● **Your tasks**
(1) Rewrite the part of the unitary-versus-federal article from "The two issues" up to and including "or a label.", putting "center" wherever "centre" appears.
(2) In the unitary-versus-federal article, what does Hans J. Morgenthau say cannot reside simultaneously in two different authorities?

● **Text**

::::::

Unitary Or Federal – Words Do Matter

By Neville Ladduwahetty

In the course of an interview Dr. Jayampathy Wickramaratne (Dr. JW), who is central to the ongoing Constitutional making process, is reported to have stated:

“We believe that we should not use labels. We are strongly for an undivided, indivisible country. Our position is that if a Provincial Council takes steps against the indivisibility of the country, the center must have the power to intervene. At the same time, we say the power to intervene must not be abused. There must be safeguards against the abuse of power. We are not for using labels such as Unitary or Federal. These concepts are also changing all over the world. Rather than having labels, what is important is to lay down the powers of the provinces and the central government”(Daily Mirror, October 18, 2016).”

The two issues central to Dr. JW’s comments in the interview are:

1. A strong undivided and indivisible country with the power to intervene.

2. To lay down the powers of the provinces and the government .



Words such as unitary or federal may be less important than power arrangements between the centre and provinces if viewed from a narrow perspective of structural arrangements to govern a State. On the other hand, words such as unitary or federal matter very much if considered from the larger and broader perspective of political unity and territorial integrity. It is that broader perspective that makes words such as unitary matter more than being a mere word or a label.


It is this broader perspective that makes ‘provisions’ to prevent the division of the country through constitutional safeguards to intervene, inadequate. Apart from provisions to prevent division, the Constitution being a document that reflects the will of the peoples and not necessarily the will of ALL the peoples, should, in word and spirit, reflect the indivisibility of the state and its polity. This means the full scope and meaning of unitary in a Constitution must go beyond words and reflect the “basic character” of the state as being unitary.


The Constitution of a unitary state that reflects its “basic character” should guarantee that provisions in respect of the inalienability of the sovereignty of the people, which include powers of government, fundamental rights and franchise are primary and indivisible. Furthermore, since all the people within such a state are equally sovereign, the Constitution should guarantee the indivisibility of that sovereignty; a condition that could be fulfilled only within a territorially indivisible state. Defining the characteristics of sovereignty, Hans J. Morgenthau stated: “sovereignty over the same territory cannot reside simultaneously in two different authorities, sovereignty is indivisible” (Jens Bartelson, Republic of Letters, Vol. 2, Issue 2, March, 2011). This means that the self-determination of equally sovereign Peoples within a Unitary State should also be indivisible. It must then follow that units within such a State cannot make determinations independently of the rest.

::::::

Collected data entries
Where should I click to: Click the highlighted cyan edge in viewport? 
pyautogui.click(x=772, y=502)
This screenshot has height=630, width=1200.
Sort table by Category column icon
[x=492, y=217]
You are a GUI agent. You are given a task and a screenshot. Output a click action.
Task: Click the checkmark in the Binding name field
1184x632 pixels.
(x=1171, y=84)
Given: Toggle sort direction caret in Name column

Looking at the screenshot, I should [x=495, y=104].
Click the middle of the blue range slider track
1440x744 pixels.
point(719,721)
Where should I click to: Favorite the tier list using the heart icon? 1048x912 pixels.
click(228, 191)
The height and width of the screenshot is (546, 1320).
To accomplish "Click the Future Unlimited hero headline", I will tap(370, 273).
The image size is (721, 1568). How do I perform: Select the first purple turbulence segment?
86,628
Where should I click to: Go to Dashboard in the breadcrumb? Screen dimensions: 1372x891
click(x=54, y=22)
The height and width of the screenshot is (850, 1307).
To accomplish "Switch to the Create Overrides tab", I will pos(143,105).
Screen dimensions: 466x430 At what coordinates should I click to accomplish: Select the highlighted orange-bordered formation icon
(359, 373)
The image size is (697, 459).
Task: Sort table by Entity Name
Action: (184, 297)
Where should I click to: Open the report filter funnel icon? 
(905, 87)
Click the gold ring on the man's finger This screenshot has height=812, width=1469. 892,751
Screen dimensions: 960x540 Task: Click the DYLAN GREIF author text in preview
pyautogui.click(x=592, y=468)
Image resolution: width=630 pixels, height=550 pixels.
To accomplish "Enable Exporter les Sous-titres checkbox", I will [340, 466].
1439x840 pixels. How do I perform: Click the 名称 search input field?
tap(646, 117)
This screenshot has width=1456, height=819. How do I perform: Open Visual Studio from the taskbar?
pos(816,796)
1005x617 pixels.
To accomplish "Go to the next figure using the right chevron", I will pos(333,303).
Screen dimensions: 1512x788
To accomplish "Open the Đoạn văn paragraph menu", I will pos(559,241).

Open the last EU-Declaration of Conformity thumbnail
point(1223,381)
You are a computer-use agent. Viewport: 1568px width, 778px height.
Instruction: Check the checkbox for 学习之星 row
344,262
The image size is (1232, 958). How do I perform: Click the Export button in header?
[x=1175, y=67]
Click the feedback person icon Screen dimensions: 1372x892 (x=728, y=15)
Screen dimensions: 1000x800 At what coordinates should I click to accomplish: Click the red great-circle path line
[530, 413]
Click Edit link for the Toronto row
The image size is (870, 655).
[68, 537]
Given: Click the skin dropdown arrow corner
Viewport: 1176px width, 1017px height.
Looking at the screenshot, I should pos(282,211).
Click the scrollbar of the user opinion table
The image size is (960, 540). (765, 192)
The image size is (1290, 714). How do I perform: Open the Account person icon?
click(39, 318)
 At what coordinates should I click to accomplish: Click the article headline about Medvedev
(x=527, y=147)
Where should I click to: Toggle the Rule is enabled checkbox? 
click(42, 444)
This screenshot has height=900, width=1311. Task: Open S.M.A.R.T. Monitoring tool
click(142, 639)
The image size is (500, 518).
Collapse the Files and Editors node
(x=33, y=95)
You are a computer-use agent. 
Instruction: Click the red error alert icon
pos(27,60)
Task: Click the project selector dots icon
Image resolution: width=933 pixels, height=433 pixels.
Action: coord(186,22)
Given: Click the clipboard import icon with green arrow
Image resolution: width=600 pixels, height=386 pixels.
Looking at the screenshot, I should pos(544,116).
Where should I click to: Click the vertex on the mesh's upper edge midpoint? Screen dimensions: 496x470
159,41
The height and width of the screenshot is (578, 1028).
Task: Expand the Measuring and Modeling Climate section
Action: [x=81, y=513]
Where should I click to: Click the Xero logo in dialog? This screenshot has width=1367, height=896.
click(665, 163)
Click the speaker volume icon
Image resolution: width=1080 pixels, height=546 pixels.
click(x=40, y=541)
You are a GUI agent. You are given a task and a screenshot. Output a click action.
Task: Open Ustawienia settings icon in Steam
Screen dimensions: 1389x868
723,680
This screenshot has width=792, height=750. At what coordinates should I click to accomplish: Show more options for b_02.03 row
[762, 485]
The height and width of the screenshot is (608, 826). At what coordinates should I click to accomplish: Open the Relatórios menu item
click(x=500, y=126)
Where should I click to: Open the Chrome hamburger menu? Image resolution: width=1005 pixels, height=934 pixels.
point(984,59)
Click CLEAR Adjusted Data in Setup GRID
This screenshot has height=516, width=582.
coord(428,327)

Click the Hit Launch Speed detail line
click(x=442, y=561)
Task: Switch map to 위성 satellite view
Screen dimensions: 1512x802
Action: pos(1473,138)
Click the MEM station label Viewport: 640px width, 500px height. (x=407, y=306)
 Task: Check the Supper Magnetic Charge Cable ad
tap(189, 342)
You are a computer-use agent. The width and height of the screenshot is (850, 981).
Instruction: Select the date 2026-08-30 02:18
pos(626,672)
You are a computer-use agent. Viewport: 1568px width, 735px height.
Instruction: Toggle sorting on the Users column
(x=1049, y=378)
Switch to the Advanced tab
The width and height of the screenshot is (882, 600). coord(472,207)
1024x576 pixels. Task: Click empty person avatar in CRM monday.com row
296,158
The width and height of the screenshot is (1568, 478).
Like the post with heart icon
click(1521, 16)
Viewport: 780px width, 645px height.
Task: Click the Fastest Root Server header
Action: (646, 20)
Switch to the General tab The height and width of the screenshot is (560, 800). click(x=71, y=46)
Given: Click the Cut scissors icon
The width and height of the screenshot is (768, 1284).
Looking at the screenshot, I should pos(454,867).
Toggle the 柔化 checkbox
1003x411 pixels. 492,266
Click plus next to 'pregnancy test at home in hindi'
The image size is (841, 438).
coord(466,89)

::::::

● **Solutions below**
(1)
The two issues central to Dr. JW’s comments in the interview are:

1. A strong undivided and indivisible country with the power to intervene.

2. To lay down the powers of the provinces and the government .



Words such as unitary or federal may be less important than power arrangements between the center and provinces if viewed from a narrow perspective of structural arrangements to govern a State. On the other hand, words such as unitary or federal matter very much if considered from the larger and broader perspective of political unity and territorial integrity. It is that broader perspective that makes words such as unitary matter more than being a mere word or a label.

(2) Sovereignty over the same territory.